> Challenge:
Convert the lines of the items into a JSON list of strings, one string per line and blank lines left out. Begin at the first line of the items and stop after the line that contains "click(x=945, y=570)".

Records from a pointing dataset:

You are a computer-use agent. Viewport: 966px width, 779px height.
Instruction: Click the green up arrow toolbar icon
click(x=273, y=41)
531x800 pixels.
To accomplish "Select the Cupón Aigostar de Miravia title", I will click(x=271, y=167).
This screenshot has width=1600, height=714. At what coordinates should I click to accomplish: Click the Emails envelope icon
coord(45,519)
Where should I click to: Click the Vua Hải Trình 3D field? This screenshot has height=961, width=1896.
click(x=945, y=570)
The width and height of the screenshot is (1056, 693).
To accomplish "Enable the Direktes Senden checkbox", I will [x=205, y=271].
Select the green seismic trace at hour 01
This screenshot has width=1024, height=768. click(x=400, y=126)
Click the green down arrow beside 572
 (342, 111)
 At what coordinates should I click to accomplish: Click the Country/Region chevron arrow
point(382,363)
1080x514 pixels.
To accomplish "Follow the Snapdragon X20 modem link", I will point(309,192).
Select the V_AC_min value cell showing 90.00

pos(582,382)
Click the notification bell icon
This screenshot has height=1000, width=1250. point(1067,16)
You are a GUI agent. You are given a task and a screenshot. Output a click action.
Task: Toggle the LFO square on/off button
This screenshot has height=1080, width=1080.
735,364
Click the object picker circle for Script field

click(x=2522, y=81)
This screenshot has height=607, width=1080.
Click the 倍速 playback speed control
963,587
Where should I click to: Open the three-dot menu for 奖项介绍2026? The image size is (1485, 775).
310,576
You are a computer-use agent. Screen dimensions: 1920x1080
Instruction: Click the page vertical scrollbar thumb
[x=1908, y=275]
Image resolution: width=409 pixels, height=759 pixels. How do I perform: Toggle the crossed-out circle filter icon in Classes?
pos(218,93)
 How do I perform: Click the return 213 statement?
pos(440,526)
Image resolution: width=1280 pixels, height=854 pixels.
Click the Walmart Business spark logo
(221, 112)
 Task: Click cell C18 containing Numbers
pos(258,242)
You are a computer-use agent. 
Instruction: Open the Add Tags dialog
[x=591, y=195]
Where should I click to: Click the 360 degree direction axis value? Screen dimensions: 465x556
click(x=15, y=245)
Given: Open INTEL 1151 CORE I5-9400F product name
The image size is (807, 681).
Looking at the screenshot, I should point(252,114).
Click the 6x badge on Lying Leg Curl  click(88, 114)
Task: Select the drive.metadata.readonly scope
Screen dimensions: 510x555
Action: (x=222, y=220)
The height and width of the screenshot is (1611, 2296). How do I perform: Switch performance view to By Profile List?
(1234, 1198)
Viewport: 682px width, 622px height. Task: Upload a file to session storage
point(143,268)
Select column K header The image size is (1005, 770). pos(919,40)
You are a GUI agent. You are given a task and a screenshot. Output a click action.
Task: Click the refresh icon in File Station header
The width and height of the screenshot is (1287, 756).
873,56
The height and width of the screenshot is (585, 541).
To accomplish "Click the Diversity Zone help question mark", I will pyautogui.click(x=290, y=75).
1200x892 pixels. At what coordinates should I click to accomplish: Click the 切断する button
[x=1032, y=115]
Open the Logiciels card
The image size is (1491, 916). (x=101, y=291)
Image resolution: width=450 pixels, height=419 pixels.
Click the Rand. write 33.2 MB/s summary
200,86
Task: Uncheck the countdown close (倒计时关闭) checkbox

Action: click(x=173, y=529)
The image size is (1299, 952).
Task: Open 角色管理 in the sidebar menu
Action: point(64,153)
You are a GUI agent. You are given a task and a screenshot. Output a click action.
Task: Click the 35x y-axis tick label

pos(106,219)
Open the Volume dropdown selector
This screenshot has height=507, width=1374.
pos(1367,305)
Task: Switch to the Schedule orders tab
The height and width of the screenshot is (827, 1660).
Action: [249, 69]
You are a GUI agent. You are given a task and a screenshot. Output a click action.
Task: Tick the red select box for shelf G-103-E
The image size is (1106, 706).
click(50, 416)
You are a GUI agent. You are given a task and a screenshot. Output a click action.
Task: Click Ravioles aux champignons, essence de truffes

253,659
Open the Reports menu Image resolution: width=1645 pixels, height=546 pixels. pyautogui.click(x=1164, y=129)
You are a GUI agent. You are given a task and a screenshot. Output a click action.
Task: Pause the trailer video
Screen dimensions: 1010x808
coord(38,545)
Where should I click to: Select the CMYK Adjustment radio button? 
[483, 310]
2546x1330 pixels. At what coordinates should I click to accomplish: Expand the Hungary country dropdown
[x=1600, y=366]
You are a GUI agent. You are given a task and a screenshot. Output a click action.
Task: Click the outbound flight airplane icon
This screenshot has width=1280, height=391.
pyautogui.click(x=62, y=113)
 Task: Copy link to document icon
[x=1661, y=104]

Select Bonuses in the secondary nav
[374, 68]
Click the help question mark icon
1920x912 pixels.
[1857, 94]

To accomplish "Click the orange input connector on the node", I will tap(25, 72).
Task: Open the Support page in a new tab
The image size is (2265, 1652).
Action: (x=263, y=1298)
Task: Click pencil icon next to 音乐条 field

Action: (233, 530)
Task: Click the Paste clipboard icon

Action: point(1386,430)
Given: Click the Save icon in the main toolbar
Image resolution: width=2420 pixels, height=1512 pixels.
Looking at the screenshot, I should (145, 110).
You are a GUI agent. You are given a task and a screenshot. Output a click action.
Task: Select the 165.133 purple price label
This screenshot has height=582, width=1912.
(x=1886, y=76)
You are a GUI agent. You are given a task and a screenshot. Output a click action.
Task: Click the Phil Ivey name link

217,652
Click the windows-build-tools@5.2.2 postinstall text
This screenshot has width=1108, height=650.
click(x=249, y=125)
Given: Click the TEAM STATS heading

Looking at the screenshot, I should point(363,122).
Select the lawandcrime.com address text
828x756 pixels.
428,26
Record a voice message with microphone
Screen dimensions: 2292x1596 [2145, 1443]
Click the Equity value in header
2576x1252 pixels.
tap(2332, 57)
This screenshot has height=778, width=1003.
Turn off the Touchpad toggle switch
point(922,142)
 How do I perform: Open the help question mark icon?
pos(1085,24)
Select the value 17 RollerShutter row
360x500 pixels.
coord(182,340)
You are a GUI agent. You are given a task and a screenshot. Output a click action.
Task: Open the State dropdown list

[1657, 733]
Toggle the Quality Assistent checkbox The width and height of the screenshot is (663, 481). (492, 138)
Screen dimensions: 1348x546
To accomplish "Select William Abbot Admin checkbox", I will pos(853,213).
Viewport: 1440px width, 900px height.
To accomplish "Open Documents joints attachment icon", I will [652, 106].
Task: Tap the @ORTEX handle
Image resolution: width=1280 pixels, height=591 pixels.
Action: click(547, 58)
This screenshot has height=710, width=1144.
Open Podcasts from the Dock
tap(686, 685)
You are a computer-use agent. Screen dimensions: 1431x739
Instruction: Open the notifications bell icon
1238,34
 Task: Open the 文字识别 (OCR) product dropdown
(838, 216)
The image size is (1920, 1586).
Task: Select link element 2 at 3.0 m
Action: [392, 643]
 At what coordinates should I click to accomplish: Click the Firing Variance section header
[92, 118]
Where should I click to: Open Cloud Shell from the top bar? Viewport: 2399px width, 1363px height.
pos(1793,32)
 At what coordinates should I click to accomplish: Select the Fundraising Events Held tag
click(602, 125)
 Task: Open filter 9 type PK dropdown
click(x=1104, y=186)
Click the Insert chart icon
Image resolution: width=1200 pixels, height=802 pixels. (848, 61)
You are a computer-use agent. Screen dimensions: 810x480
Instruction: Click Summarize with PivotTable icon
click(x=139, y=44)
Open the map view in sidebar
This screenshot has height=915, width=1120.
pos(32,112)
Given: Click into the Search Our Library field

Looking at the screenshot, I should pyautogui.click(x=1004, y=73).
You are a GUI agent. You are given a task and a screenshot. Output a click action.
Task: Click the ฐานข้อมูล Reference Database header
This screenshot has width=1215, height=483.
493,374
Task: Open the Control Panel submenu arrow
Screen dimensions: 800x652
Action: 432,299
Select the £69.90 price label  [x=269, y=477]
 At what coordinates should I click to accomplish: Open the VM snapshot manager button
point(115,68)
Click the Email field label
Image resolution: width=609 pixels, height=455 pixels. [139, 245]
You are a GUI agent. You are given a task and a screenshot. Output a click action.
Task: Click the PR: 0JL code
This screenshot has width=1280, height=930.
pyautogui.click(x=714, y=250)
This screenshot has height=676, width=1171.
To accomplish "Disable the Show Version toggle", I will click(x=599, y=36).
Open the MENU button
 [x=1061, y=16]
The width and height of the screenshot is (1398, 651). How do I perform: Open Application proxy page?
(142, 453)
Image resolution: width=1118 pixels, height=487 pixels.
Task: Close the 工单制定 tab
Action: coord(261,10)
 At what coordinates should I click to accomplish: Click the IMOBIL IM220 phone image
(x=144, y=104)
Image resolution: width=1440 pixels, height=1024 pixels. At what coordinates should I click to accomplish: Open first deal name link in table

> Reply to the task:
[
  "You are a computer-use agent. Viewport: 966px width, 779px height.",
  "Instruction: Click the green up arrow toolbar icon",
  "click(x=273, y=41)",
  "531x800 pixels.",
  "To accomplish \"Select the Cupón Aigostar de Miravia title\", I will click(x=271, y=167).",
  "This screenshot has width=1600, height=714. At what coordinates should I click to accomplish: Click the Emails envelope icon",
  "coord(45,519)",
  "Where should I click to: Click the Vua Hải Trình 3D field? This screenshot has height=961, width=1896.",
  "click(x=945, y=570)"
]